Dana's My Coach

Find your game… play… repeat.

If You Don’t PLAY…You PAY!

How much time did you spend over the holiday season playing video games or watching football? If you’re like the majority of Americans it was a lot. Gaming companies know that Thanksgiving is the most popular day for online game-playing..followed close behind by the Christmas holidays.

I didn’t spend my holiday doing either of these things, but I understand people who did.

Games and competition make people feel connected and alive. For his book Flow, Mihaly Csikszentmihalyi studied what makes people profoundly happy. He says, “people need to engage in enjoyable activities with clear goals and immediate feedback….that allow use of skills and opportunity for improvement.” He’s talking about games!

“Boredom and frustration cause families and personal relationships to disintegrate because people do not experience ‘flow’ in their family life,” he also says. Now I know why during holidays I feel restless! It’s because I am addicted to ‘flow’, or playing towards a goal. Since most people don’t have their attention on projects or games during this time there is no one to play with, and consequently no game.

After reading the book, I decided this holiday season would be different. It was.

Though I spend much time with high-level management executives, community leaders, and creative entrepreneurs, I learn the most from my 8-year-old twin boys. Like all kids, they’re geniuses at creating games.

For example, lugging heavy suitcases across the airport turns into a ‘push the lawn-mower-race’…with the suitcase as the lawnmower. Long boring drives in the car turn into burping contests, a game of find-the-alphabet, or a finish-the-story contest.

M.C. states that “Even routine details can be transformed into personally meaningful games that provide optimal experiences.”
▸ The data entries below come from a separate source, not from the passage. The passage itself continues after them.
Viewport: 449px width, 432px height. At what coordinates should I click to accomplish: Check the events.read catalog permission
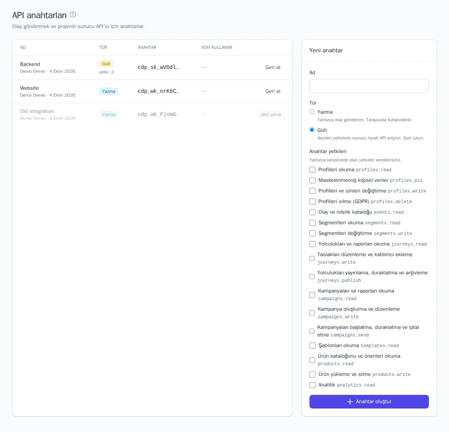[x=312, y=212]
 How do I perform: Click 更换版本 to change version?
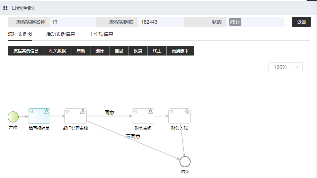point(180,51)
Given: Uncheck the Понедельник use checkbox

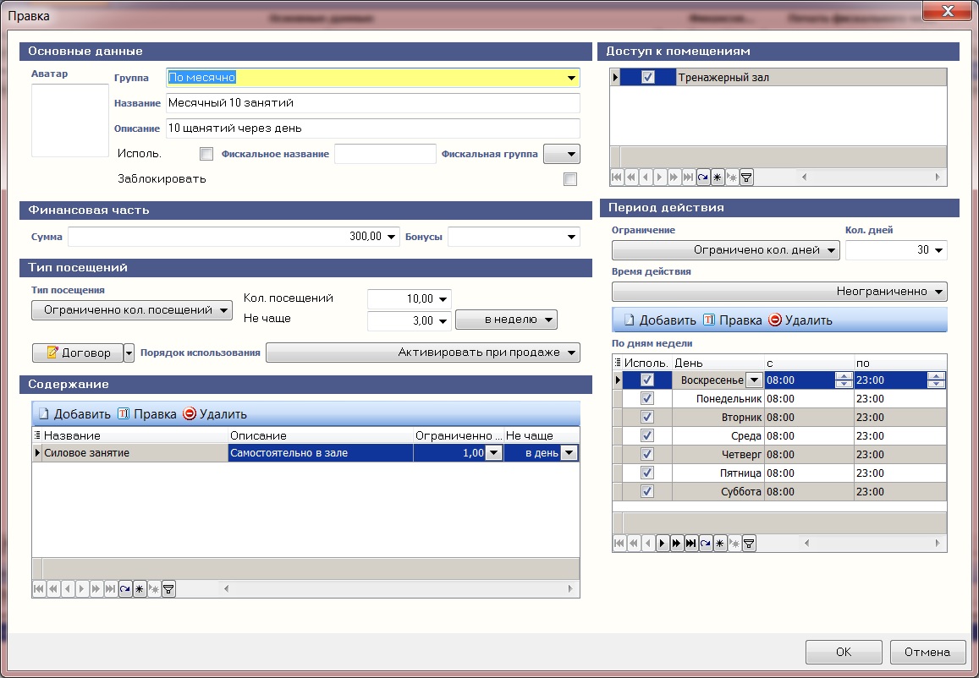Looking at the screenshot, I should [647, 398].
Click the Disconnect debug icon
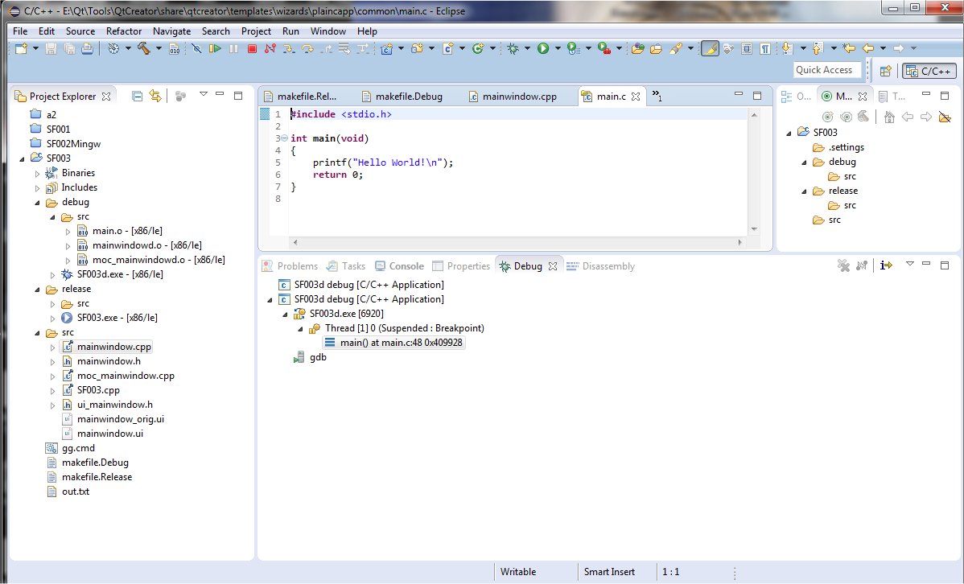 pos(270,49)
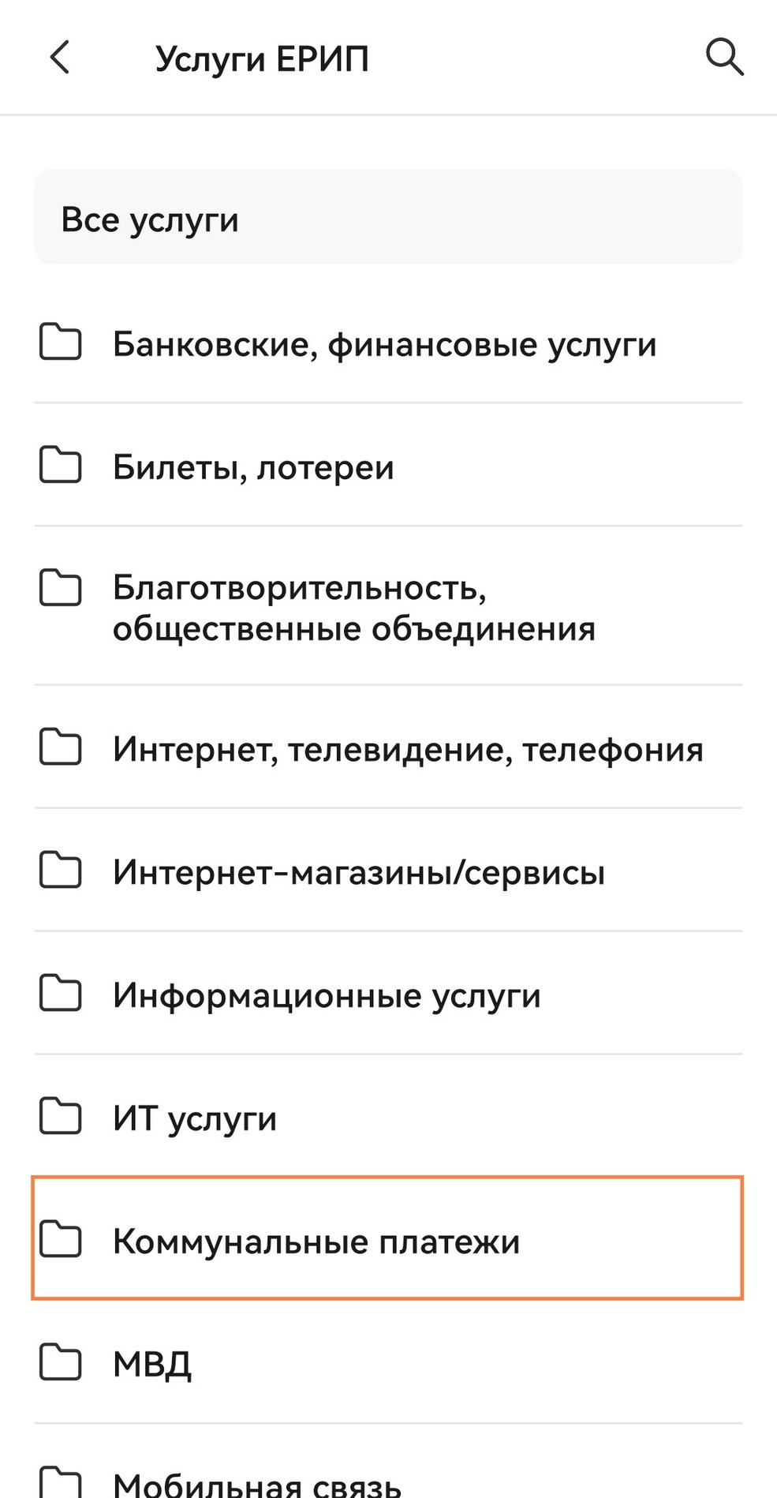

Well I discovered this is true! In the moments when my family and I were playing towards a specific goal, or engaged in an activity together, we had more harmony!!

Games bring us together. M.C. makes the case that in the animal kingdom, species that cooperate are more likely to survive. It’s the same with humans. Cooperation comes when we play together..even if we are competing to win.

One rainy day when my brother and I were in charge of all the kids (four boys) we discovered that no Xbox, no dvd, no DSR could compete with the fun of a spontaneous game of charades. Even though my brother and I are both competitive types…we silently agreed that a ‘win’ meant that all the kids could feel successful.

So we made sure each of the kids had plenty of turns to ‘act out’, everyone got plenty of chances to guess the answer, and each boy got acknowledged for his abilities at guessing and performing.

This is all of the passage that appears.